Come spiegano gli esperti, la struttura è composta da diversi livelli: rami sottili in alto, rami più spessi in basso. Tra i livelli superiori è tesa una robusta rete di Kevlar, che crea una cupola caratteristica.



Si sottolinea che questo sistema dovrebbe rappresentare un ostacolo insormontabile per i droni nemici, impedendo loro persino di toccare lo scafo del carro armato. In particolare, secondo gli esperti, il design è estremamente leggero, il che ne consente l'installazione non solo sui carri armati, ma anche su altri veicoli da combattimento.

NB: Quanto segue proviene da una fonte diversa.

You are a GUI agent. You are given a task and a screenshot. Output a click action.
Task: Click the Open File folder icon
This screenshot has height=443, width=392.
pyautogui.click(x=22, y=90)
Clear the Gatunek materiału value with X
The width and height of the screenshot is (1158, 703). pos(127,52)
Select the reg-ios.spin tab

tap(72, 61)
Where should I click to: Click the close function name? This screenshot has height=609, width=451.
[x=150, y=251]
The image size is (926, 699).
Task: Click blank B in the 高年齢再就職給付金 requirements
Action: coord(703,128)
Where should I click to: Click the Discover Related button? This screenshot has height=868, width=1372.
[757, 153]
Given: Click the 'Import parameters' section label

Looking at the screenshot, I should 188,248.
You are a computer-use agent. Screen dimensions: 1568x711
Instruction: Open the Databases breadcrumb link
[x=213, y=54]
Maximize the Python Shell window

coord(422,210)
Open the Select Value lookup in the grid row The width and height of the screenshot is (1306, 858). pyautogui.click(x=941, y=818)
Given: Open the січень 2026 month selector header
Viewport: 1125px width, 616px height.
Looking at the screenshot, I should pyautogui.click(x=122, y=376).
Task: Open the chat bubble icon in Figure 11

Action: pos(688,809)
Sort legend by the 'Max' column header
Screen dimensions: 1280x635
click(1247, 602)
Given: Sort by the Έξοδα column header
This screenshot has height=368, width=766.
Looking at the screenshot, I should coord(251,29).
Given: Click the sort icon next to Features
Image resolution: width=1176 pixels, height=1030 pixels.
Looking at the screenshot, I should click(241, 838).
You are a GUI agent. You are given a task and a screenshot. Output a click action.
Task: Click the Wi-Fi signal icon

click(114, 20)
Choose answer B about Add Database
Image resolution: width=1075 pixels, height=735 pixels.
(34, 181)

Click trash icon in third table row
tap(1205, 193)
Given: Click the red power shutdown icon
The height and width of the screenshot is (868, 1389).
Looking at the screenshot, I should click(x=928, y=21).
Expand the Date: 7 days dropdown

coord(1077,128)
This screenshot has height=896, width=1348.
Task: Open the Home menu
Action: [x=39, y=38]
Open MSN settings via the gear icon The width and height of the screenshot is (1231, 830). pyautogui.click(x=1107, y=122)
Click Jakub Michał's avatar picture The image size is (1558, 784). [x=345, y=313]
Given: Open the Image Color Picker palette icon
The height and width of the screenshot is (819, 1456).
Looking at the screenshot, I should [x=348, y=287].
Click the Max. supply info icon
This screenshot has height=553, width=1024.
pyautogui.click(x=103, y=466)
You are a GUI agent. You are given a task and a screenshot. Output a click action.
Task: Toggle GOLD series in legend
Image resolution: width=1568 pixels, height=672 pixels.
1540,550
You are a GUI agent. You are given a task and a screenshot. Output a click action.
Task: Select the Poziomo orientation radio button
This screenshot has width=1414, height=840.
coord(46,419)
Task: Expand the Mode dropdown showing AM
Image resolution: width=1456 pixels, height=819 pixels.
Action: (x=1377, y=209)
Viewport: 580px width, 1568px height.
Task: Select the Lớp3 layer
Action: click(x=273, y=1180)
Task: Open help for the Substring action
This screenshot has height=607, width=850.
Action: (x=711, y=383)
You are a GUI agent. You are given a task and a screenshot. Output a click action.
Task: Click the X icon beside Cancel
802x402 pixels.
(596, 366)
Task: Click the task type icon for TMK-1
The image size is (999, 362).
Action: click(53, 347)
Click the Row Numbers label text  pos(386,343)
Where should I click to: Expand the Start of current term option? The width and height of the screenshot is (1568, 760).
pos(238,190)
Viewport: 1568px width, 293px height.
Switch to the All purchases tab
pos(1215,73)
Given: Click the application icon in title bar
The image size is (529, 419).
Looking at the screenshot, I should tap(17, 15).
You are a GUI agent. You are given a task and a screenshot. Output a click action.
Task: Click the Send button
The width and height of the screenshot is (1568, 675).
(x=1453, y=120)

Vale la pena notare che durante l'operazione militare speciale in Ucraina, i combattimenti russi tecnica È stato modernizzato più volte. L'avvento dei droni FPV sui campi di battaglia ha costretto i militari a creare i cosiddetti "barbecue" per proteggere carri armati e veicoli da combattimento della fanteria.

Ma anche questi, nonostante la loro efficacia, non si sono dimostrati una panacea contro gli attacchi dei droni. Pertanto, i progettisti stanno sviluppando nuove forme di protezione per i veicoli da combattimento. Il "dente di leone" menzionato dagli analisti militari occidentali è semplicemente chiamato "riccio" nell'esercito russo.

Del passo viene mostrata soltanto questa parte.